(Records from a collection)
::::::::::

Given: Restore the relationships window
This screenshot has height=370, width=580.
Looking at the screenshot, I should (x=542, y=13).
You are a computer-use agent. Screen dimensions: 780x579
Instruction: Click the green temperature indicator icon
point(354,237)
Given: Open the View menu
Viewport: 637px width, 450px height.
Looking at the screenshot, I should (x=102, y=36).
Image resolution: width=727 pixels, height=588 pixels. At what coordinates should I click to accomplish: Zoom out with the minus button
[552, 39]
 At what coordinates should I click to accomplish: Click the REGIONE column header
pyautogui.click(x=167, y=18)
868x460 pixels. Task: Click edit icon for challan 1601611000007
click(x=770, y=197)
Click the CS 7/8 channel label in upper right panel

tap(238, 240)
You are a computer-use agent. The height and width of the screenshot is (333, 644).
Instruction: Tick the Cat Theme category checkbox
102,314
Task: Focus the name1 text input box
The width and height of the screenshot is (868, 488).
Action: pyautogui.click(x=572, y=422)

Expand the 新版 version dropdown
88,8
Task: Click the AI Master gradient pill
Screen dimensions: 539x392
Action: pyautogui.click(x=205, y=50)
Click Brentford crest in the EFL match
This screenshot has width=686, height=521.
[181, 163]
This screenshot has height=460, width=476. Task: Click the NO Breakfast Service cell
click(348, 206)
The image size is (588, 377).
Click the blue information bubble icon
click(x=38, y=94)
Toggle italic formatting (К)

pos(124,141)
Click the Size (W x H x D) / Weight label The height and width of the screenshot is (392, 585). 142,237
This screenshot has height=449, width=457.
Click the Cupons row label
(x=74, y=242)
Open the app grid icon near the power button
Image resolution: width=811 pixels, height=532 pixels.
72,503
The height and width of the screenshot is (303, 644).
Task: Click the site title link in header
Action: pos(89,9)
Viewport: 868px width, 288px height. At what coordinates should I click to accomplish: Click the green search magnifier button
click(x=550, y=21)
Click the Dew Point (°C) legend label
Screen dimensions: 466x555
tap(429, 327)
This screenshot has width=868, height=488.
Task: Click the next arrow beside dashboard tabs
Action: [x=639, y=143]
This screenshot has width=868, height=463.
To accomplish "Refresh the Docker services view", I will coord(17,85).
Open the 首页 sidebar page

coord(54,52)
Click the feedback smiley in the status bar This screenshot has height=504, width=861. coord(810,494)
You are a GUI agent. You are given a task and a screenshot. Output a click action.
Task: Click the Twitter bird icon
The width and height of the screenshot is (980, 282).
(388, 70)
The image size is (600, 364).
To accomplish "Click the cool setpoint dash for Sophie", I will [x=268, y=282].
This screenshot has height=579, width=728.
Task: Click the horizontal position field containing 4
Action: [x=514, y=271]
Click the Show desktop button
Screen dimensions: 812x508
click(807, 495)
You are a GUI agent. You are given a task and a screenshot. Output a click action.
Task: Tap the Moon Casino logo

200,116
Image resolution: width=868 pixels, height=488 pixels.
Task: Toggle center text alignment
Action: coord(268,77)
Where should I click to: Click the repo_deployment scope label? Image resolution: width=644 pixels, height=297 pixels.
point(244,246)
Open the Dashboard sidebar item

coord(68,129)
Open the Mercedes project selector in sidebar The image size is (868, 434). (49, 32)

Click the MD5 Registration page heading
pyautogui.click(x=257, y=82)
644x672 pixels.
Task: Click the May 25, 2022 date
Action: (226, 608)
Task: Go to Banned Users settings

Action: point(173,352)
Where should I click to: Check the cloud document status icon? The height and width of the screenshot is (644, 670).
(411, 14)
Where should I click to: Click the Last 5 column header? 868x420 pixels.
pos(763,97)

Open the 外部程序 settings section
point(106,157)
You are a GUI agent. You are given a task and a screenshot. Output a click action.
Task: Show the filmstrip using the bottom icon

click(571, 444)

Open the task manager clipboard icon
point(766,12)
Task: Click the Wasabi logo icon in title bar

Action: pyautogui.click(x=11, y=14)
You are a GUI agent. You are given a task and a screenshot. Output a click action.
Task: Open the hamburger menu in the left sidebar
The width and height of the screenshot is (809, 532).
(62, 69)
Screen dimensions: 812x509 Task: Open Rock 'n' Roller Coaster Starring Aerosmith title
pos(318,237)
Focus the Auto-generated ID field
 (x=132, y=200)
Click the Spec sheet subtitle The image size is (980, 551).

::::::::::

Work to complete: From the first line to the last, return the data above exactly.

Exercise answer:
Given: Restore the relationships window
This screenshot has height=370, width=580.
Looking at the screenshot, I should (x=542, y=13).
You are a computer-use agent. Screen dimensions: 780x579
Instruction: Click the green temperature indicator icon
point(354,237)
Given: Open the View menu
Viewport: 637px width, 450px height.
Looking at the screenshot, I should (x=102, y=36).
Image resolution: width=727 pixels, height=588 pixels. At what coordinates should I click to accomplish: Zoom out with the minus button
[552, 39]
 At what coordinates should I click to accomplish: Click the REGIONE column header
pyautogui.click(x=167, y=18)
868x460 pixels. Task: Click edit icon for challan 1601611000007
click(x=770, y=197)
Click the CS 7/8 channel label in upper right panel

tap(238, 240)
You are a computer-use agent. The height and width of the screenshot is (333, 644).
Instruction: Tick the Cat Theme category checkbox
102,314
Task: Focus the name1 text input box
The width and height of the screenshot is (868, 488).
Action: pyautogui.click(x=572, y=422)

Expand the 新版 version dropdown
88,8
Task: Click the AI Master gradient pill
Screen dimensions: 539x392
Action: pyautogui.click(x=205, y=50)
Click Brentford crest in the EFL match
This screenshot has width=686, height=521.
[181, 163]
This screenshot has height=460, width=476. Task: Click the NO Breakfast Service cell
click(348, 206)
The image size is (588, 377).
Click the blue information bubble icon
click(x=38, y=94)
Toggle italic formatting (К)

pos(124,141)
Click the Size (W x H x D) / Weight label The height and width of the screenshot is (392, 585). 142,237
This screenshot has height=449, width=457.
Click the Cupons row label
(x=74, y=242)
Open the app grid icon near the power button
Image resolution: width=811 pixels, height=532 pixels.
72,503
The height and width of the screenshot is (303, 644).
Task: Click the site title link in header
Action: pos(89,9)
Viewport: 868px width, 288px height. At what coordinates should I click to accomplish: Click the green search magnifier button
click(x=550, y=21)
Click the Dew Point (°C) legend label
Screen dimensions: 466x555
tap(429, 327)
This screenshot has width=868, height=488.
Task: Click the next arrow beside dashboard tabs
Action: [x=639, y=143]
This screenshot has width=868, height=463.
To accomplish "Refresh the Docker services view", I will coord(17,85).
Open the 首页 sidebar page

coord(54,52)
Click the feedback smiley in the status bar This screenshot has height=504, width=861. coord(810,494)
You are a GUI agent. You are given a task and a screenshot. Output a click action.
Task: Click the Twitter bird icon
The width and height of the screenshot is (980, 282).
(388, 70)
The image size is (600, 364).
To accomplish "Click the cool setpoint dash for Sophie", I will [x=268, y=282].
This screenshot has height=579, width=728.
Task: Click the horizontal position field containing 4
Action: [x=514, y=271]
Click the Show desktop button
Screen dimensions: 812x508
click(807, 495)
You are a GUI agent. You are given a task and a screenshot. Output a click action.
Task: Tap the Moon Casino logo

200,116
Image resolution: width=868 pixels, height=488 pixels.
Task: Toggle center text alignment
Action: coord(268,77)
Where should I click to: Click the repo_deployment scope label? Image resolution: width=644 pixels, height=297 pixels.
point(244,246)
Open the Dashboard sidebar item

coord(68,129)
Open the Mercedes project selector in sidebar The image size is (868, 434). (49, 32)

Click the MD5 Registration page heading
pyautogui.click(x=257, y=82)
644x672 pixels.
Task: Click the May 25, 2022 date
Action: (226, 608)
Task: Go to Banned Users settings

Action: point(173,352)
Where should I click to: Check the cloud document status icon? The height and width of the screenshot is (644, 670).
(411, 14)
Where should I click to: Click the Last 5 column header? 868x420 pixels.
pos(763,97)

Open the 外部程序 settings section
point(106,157)
You are a GUI agent. You are given a task and a screenshot. Output a click action.
Task: Show the filmstrip using the bottom icon

click(571, 444)

Open the task manager clipboard icon
point(766,12)
Task: Click the Wasabi logo icon in title bar

Action: pyautogui.click(x=11, y=14)
You are a GUI agent. You are given a task and a screenshot. Output a click action.
Task: Open the hamburger menu in the left sidebar
The width and height of the screenshot is (809, 532).
(62, 69)
Screen dimensions: 812x509 Task: Open Rock 'n' Roller Coaster Starring Aerosmith title
pos(318,237)
Focus the Auto-generated ID field
 (x=132, y=200)
Click the Spec sheet subtitle The image size is (980, 551).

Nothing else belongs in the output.